How to snap out of Groundhog Day: Be very clear about the roles played by thought leadership content versus content designed explicitly for sales support. Be sure that authors understand those distinct roles too.
The senior partner is reviewing the piece – having first learned about it yesterday. Uh-oh. Maybe you’ll get lucky and the senior exec will just wave the article on through. But it’s highly likely he’ll ask why this piece and how it fits with the overall marketing campaign. He may start his own round of heavy editing – and in doing so, change the thrust of the article completely. Worst case: he may kill it. Upshot: Lots of time and money wasted. Marketing’s credibility diminished.

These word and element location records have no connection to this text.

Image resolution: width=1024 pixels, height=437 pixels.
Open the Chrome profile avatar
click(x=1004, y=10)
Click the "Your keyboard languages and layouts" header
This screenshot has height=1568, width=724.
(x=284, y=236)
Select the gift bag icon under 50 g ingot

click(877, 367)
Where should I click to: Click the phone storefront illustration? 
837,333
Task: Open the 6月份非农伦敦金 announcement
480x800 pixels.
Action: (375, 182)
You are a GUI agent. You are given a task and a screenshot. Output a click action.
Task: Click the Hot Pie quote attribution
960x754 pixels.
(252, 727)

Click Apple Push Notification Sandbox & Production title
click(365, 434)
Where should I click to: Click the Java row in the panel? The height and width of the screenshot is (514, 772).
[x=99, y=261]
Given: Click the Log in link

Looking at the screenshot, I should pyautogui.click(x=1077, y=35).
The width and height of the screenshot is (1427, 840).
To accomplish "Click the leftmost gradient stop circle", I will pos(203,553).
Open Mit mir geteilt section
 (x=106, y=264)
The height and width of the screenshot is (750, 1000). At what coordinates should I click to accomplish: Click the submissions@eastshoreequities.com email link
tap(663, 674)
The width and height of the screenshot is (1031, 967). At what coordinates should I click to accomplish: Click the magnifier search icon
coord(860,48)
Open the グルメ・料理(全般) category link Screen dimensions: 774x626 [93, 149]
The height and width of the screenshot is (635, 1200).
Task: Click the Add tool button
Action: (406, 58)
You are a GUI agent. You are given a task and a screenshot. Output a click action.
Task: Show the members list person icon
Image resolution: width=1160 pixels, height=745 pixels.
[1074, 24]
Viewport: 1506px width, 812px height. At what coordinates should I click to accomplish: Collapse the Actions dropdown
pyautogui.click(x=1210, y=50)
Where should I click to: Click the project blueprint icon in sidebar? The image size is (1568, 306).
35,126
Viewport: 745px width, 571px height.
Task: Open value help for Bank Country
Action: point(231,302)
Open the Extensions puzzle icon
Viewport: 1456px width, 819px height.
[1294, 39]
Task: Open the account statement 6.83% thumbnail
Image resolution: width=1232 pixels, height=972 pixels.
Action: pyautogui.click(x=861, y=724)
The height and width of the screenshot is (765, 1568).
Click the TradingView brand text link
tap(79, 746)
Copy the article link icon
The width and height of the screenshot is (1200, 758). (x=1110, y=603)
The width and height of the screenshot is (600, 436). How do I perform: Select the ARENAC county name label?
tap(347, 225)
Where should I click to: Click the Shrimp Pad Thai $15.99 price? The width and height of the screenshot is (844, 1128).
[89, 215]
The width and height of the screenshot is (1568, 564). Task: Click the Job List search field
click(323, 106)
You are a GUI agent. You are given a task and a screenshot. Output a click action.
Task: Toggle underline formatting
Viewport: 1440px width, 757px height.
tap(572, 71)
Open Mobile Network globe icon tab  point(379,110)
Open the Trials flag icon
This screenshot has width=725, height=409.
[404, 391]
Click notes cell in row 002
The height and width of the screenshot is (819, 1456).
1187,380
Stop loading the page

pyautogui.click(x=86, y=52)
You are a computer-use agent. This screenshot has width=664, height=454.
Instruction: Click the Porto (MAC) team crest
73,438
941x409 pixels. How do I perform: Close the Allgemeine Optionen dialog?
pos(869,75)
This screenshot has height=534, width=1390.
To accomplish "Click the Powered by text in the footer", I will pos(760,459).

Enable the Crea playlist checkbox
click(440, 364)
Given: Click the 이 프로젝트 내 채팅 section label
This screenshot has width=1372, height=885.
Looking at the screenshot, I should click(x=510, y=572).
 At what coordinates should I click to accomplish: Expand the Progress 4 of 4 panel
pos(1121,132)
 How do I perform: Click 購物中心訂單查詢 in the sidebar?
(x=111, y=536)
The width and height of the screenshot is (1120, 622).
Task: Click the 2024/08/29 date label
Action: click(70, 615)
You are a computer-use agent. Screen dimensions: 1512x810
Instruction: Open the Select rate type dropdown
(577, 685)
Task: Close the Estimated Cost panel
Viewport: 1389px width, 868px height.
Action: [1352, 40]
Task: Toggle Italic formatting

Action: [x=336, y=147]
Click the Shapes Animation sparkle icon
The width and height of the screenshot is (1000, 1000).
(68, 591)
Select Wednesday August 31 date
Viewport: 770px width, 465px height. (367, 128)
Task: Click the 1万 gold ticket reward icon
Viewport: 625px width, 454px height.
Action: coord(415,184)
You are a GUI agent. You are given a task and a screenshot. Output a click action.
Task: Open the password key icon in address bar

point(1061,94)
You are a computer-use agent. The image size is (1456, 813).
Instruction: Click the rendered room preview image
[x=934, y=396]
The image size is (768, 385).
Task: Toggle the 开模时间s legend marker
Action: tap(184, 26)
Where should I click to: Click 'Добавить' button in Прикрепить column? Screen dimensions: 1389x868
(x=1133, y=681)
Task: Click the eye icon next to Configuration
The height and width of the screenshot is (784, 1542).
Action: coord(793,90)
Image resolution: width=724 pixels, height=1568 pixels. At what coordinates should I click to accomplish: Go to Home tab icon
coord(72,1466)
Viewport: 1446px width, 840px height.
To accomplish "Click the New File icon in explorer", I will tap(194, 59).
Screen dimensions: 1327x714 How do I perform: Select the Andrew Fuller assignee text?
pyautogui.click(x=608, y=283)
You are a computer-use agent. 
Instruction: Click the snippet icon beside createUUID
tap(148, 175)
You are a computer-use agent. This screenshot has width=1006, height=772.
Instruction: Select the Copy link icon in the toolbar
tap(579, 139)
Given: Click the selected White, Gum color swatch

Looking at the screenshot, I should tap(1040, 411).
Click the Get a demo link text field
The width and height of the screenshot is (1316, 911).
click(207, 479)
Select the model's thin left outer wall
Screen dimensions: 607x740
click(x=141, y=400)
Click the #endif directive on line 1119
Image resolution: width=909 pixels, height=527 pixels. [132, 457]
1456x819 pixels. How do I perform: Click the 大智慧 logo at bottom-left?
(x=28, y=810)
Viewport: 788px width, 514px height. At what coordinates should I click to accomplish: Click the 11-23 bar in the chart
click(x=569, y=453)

How to snap out of Groundhog Day: Get all necessary buy-ins from the get-go. Make sure one top leader is the official sponsor of the document, even if he or she is not a named author. Keep them in the loop as much as they want to be there.
There are multiple authors – but they don’t agree on the story. Ah, yes – one of the very best ways to squander time and money: get the writing team on the phone and let the experts start sounding off on what the story should be. (In one situation, we had more than a dozen experts arguing for more than an hour, without resolution.) If the call ends with no consensus on the story idea and an instruction to the writer to “just figure something out,” the best you’ll get will be the famous Horse Designed by a Committee. Followed by many more frustrating conference calls.
How to snap out of Groundhog Day: Figure out, on Day One, who should be on the author team and ensure there’s absolute agreement among them – not just on the story concept but on their individual roles in developing the story. Then ask for their help in anticipating who else might end up on the byline, and resolve the issue of their inclusion ASAP.
The companies mentioned don’t know they’ve been mentioned. This is a stopper for sure. Experienced marketers (and top thought leadership writers) know that client examples in a thought leadership piece may have to be cut because the company-client relationship may suffer if they’re included without permission. If these cuts happen at the eleventh hour, the article will run late, and big sections may have to be rewritten.
How to snap out of Groundhog Day: As part of the early vetting process, get the authors to shortlist the clients they will likely use as examples. Start the client approval process right then and there.
I could go on. And on and on. These are just a few of the omissions and commissions that we writers see all the time. But like Phil, the Groundhog Day weatherman, I want to break out of this loop and get on with my life. You should want that for your content marketing efforts too.